And when he had thus spoken,.... These words are omitted in the Alexandrian copy, the Vulgate Latin, Syriac, and Ethiopic versions:
the king rose up; from the judgment seat; that is, King Agrippa:
and the governor; the Roman governor, Festus:
and Bernice: the sister of King Agrippa:
and they that sat with them; either in council, or to hear; the chief captains, and principal inhabitants of Caesarea.
And when they were gone aside,.... Into some apartment adjoining to the judgment hall:
they talked between themselves; that the common people might not hear their debates, and the result of them, and what were their sentiments concerning Paul and his case:
saying, this man doth nothing worthy of death, or of bonds; according to the Roman laws; for as yet there were no laws among the Romans against the Christians as such, or against their professing and preaching Christ.

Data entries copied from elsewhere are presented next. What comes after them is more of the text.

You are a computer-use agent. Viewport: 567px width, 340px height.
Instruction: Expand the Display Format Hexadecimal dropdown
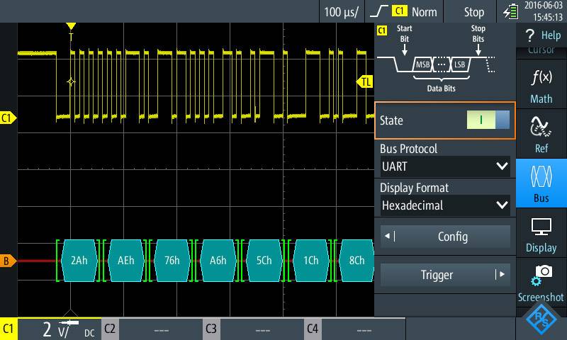pyautogui.click(x=444, y=205)
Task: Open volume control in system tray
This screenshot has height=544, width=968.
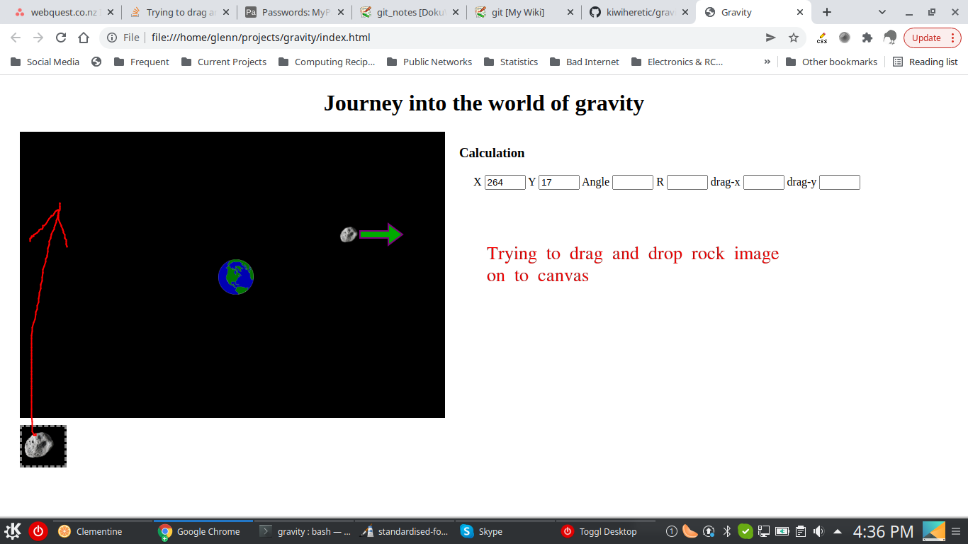Action: tap(818, 531)
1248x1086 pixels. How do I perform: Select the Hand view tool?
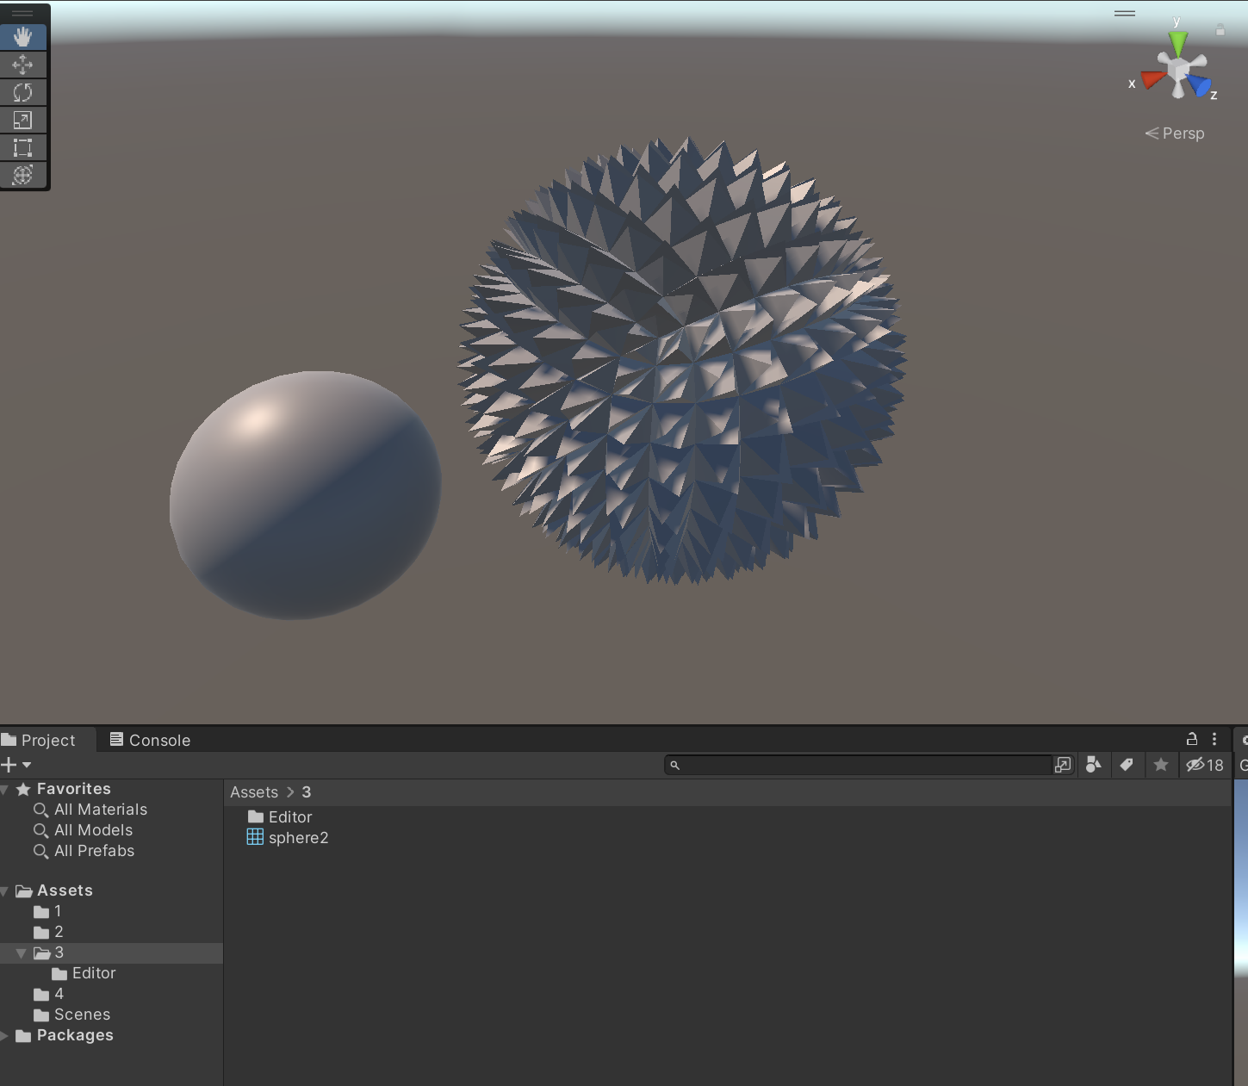[x=23, y=37]
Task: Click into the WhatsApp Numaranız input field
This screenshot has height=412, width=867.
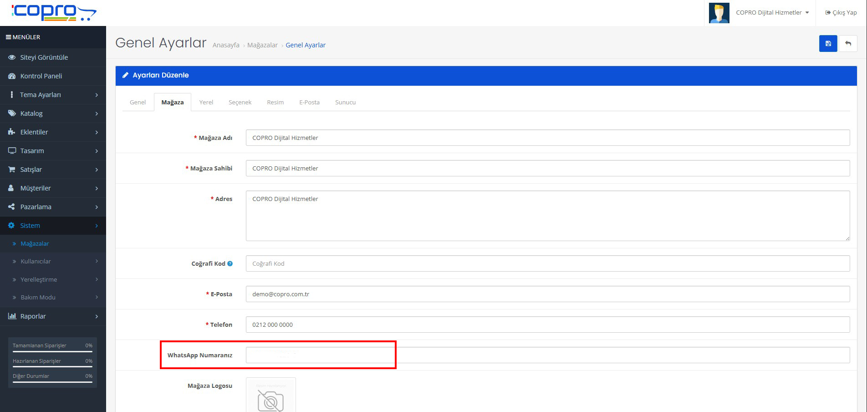Action: pos(547,355)
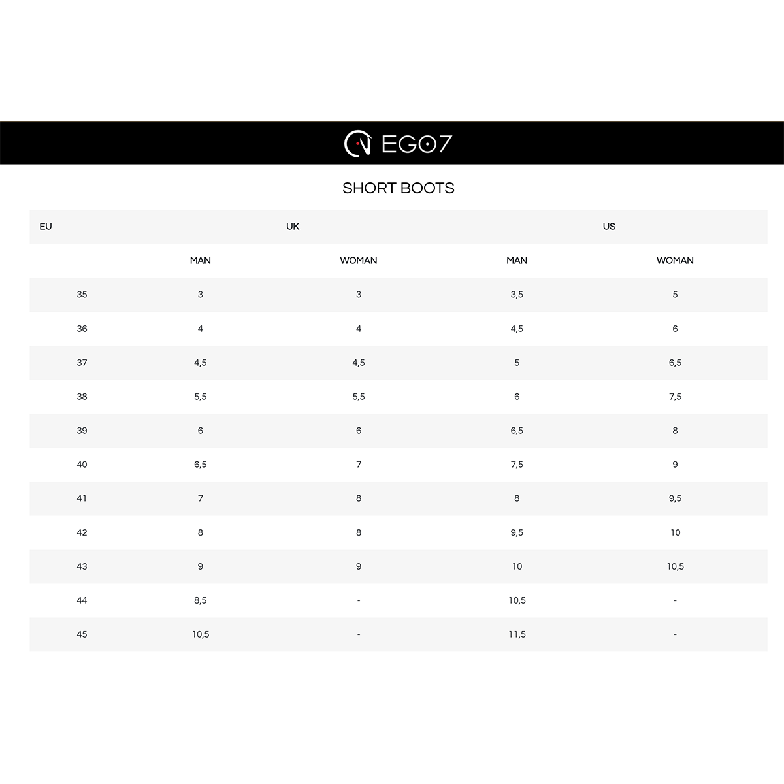This screenshot has height=784, width=784.
Task: Click the EU column header
Action: tap(46, 227)
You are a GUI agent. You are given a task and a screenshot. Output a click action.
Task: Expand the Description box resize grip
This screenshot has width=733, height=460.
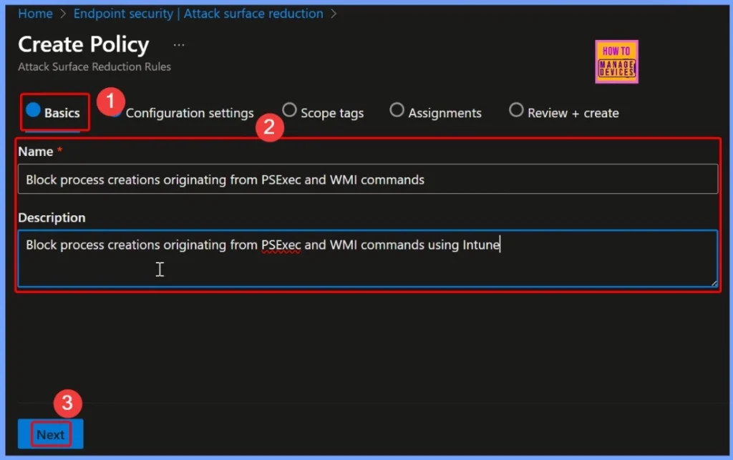point(713,283)

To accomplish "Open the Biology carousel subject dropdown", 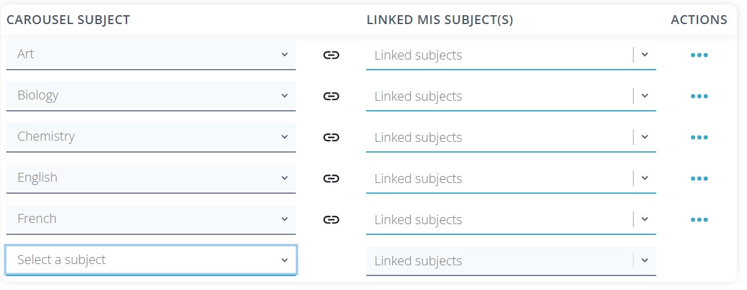I will click(150, 96).
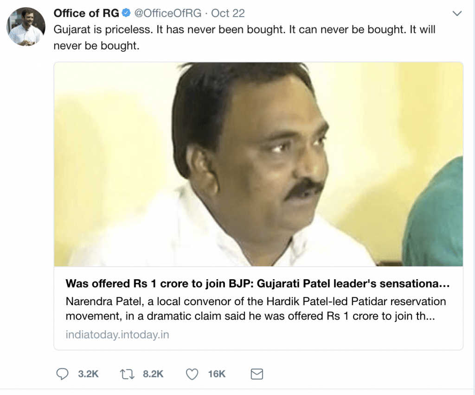Viewport: 475px width, 395px height.
Task: Open the direct message envelope icon
Action: (257, 374)
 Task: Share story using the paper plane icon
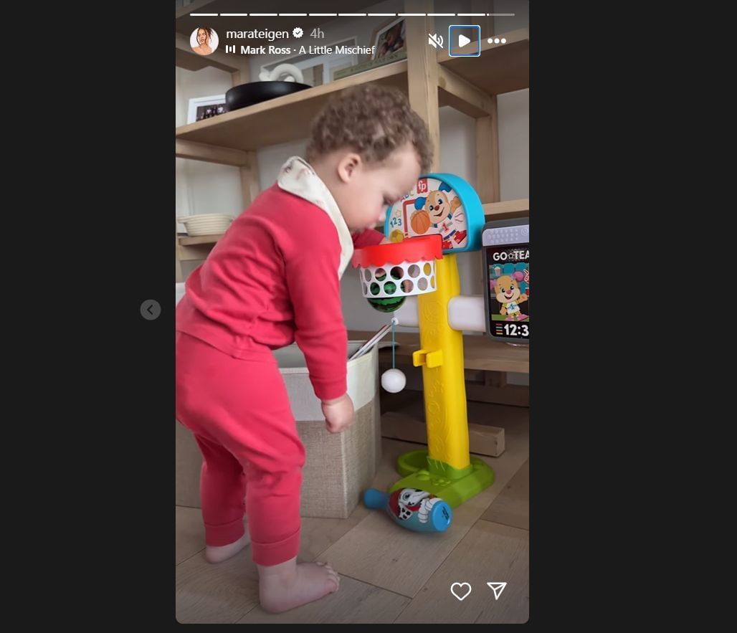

Then said Agrippa unto Festus,.... As declaring his sense, and by way of advice and counsel; but not as determining anything himself, for that lay in the breast of Festus, the Roman governor and judge:
this man might have been set at liberty; from his bonds and imprisonment; for ought that appears against him, or any law to the contrary:
if he had not appealed unto Caesar; wherefore an inferior judge could not release him; but so it was ordered in divine Providence, that he should appeal to Caesar, that he might go to Rome, and there bear a testimony for Christ; however, this declaration of Agrippa, and what he and the governor and the rest said among themselves, are a considerable proof of the innocence of the apostle.